* _练习目标_
接着那段讨论汉代邸报问题的文字,从它最后一句之后往下写。

* _文本段落_
····················

汉代邸报问题辨析 ——兼论戈公振的“邸报说”
发布时间:2020-08-11 16:32:02 点击次数:785
文章批驳了戈公振的“邸通奏报”说,指出邸在汉代只是通朝报的住所,还不是一种正式负责“通奏报”的信息传播机构,两汉时期京师和地方之间确实存在朝政消息的传播和沟通,但其传播媒介并非后世所说的“邸报”,而是一种非公开性传播的比较原始的新闻信(京师书)。戈氏的汉代邸报说难以确立。
关键词:汉代;邸报;新闻信;;诸侯;史料
文章批驳了戈公振的“邸通奏报”说,指出邸在汉代只是通朝报的住所,还不是一种正式负责“通奏报”的信息传播机构,两汉时期京师和地方之间确实存在朝政消息的传播和沟通,但其传播媒介并非后世所说的“邸报”,而是一种非公开性传播的比较原始的新闻信(京师书)。戈氏的汉代邸报说难以确立。
关 键 词:汉代;邸报;新闻信;
The Discrimination of the Question of the Dibao in Han Dynasty
---- Concurrently discussed Ge Gongzhen’s view of “the Han Dynasty Dibao”
The article firstly criticized Ge Gongzhen with conclusive historical materials for his opinion that "the Di in Han Dynasty could communicate information to the local", then pointed out that the Di of Han Dynasty was not one kind of the organization being responsible for "communicating information to the local" formally but only a high official dwelling place in the capital of the Local government at that time. There did exist a kind of newsletter which spread information from the capital to the local official but it was not Dibao suggested by later scholars. This kind of newsletter was comparatively primitive news that did not spread openly in Han Dynasty. So the view of Ge Gongzhen was established with difficulty.

····················

摘自某一合集的材料
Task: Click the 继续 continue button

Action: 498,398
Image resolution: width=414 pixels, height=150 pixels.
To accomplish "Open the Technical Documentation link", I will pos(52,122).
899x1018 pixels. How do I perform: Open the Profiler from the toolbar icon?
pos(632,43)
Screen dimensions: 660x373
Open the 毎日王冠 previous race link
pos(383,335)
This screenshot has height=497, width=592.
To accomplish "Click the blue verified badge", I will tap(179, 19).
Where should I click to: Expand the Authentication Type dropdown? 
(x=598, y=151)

····················

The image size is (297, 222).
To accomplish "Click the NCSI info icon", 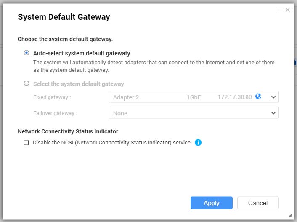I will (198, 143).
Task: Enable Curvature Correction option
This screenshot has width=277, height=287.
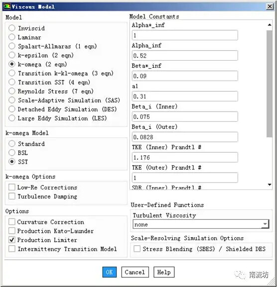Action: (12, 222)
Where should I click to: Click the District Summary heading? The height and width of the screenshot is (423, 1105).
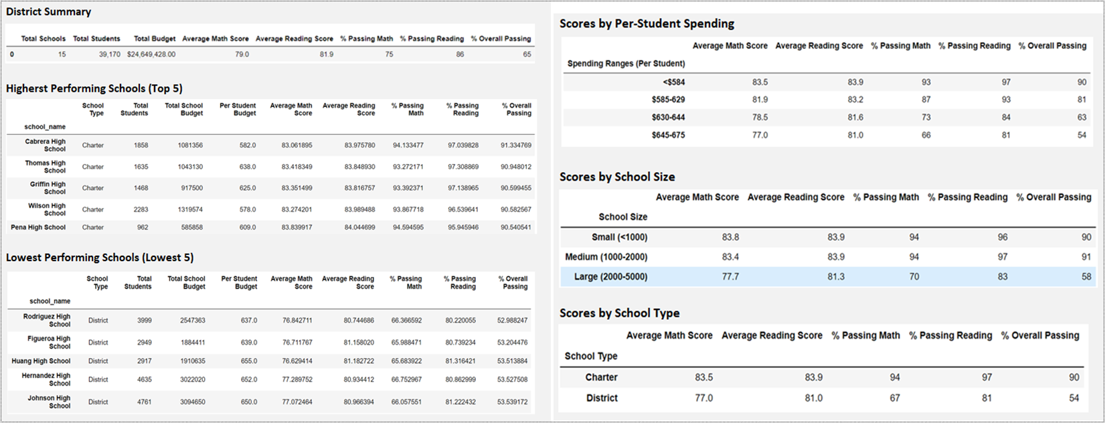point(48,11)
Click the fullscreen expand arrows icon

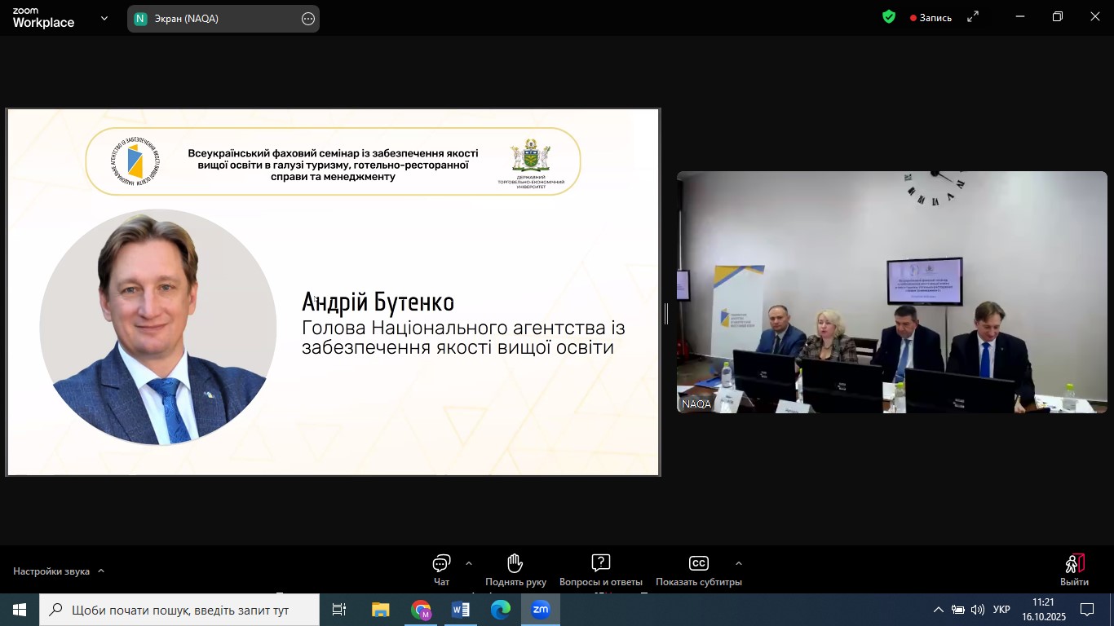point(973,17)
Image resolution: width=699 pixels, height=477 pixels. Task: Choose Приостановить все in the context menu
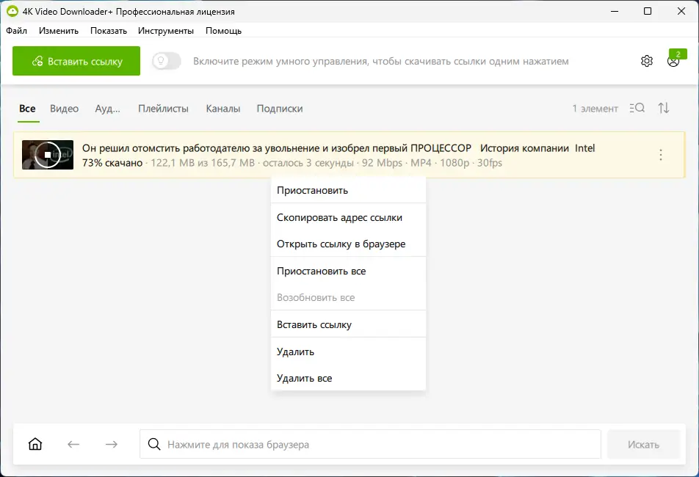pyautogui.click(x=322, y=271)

····················

* _任务作答_
Keywords: Han Dynasty; Dibao; newsletter;
汉代是否存在邸报,至今尚无定论。
国内最早提出汉代存在邸报的是戈公振。他在《中国报学史》中根据《西汉会要》的某些记载【[1]】和昭帝时燕王旦告霍光谋反的事件【[2]】,推断汉代可能已有邸报存在。
这种观点传播非常广泛,它得到了国内外许多学者的呼应和支持。如日本学者楚人冠【[3]】、燕京大学新闻系美籍教授白瑞登【[4]】、当代台湾学者赖光临【[5]】、曾虚白【[6]】等都持此看法。他们都一致肯定汉代邸报的存在。近来又有张涛等学者提出汉代存在“木简报”,我国古代报纸的历史可以前推800年【[7]】。该观点得到了陈力丹的支持和认同。【[8]】
相反,也有新闻史学者并不赞同戈公振的观点。如方汉奇认为我国邸报有据可考的最早时间是在唐代;姚福申非常谨慎地指出汉代确实存在着以简书为存在形式的官方新闻传播,但这种官方新闻传播并不是人们预料中的“邸报”【[9]】,等等。
汉代邸报说的滥觞是戈公振,戈氏推断汉代存在邸报的两条证据到底是否可靠?一直没有相关的论证。本研究根据收集到的有关史料,试图对戈氏所提供的两论据进行辨析和考证,以澄清汉代邸报这综百年悬案。
一 汉代邸能否通奏报?
戈公振推测汉代有邸报,其证据之一是汉代邸能通奏报。
其史料依据是:
“《西汉会要》‘大鸿胪属官有郡邸长丞。’注:‘主诸郡之邸在京师者也。按郡国皆有邸,所以通奏报,待朝宿也’。通奏报云者,传达君臣间消息之谓,即邸报之所由起也。” 【[10]】
首先,我们先来考察这条证据的真伪情况。
关键是我们要澄清这里“通奏报,待朝宿”的注释者是谁,该说法是否确凿无疑。
一方面,我们认为这里的“通奏报,待朝宿”非唐人颜师古所注。
相当一部分学者都误以为“通奏报,待朝宿”为唐人颜师古所注。【[11]】方汉奇先生没有直接表明这是唐人颜师古所注,对此条注释的来源也没有详细加以甄别和说明。【[12]】事实上,经过仔细查证,我们发现:
《西汉会要·卷六六·邸》:“大鸿胪属官有郡邸长丞。”。
对此徐天麟作的注是:“主诸郡之邸在京师者也。按郡国皆有邸,所以通奏报,待朝宿也。”
此处的“通奏报,待朝宿” 不是唐人颜师古的解释,而是徐天麟根据唐人颜师古“主诸郡之邸在京师者也”的解释而作出的发挥和引申。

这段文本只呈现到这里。